Copy the lines of the items below from the line containing "Given: Click Define Sample Containers button" through the line containing "tap(163, 38)", character for character.
* BEGIN Materials provided *
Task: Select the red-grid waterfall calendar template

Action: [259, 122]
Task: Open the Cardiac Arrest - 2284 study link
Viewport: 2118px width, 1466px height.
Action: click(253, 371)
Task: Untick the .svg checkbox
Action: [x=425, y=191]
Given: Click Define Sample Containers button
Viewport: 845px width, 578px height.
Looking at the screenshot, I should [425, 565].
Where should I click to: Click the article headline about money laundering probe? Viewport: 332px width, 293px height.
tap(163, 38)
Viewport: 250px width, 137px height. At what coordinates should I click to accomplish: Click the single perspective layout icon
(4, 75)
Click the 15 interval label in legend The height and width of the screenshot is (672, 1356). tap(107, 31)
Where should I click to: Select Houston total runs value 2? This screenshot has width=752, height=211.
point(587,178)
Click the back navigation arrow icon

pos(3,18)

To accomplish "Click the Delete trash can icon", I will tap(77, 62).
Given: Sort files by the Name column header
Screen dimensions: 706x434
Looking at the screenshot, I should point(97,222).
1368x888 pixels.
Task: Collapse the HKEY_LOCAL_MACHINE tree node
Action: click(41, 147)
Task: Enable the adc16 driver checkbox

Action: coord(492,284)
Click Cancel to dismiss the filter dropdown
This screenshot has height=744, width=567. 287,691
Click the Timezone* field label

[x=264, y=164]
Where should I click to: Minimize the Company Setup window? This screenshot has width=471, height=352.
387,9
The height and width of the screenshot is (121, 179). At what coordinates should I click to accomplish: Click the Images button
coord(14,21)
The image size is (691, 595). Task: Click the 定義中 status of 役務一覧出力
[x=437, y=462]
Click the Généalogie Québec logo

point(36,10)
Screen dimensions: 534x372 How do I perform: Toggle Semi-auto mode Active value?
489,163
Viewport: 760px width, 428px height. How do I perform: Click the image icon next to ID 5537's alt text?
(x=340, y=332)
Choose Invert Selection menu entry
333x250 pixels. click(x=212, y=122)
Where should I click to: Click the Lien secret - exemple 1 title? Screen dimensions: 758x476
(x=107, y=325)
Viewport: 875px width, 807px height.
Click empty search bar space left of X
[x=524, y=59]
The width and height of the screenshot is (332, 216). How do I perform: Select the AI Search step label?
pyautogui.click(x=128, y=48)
* END Materials provided *
*Result for this exercise*
Given: Click Define Sample Containers button
Viewport: 845px width, 578px height.
Looking at the screenshot, I should [425, 565].
Where should I click to: Click the article headline about money laundering probe? Viewport: 332px width, 293px height.
tap(163, 38)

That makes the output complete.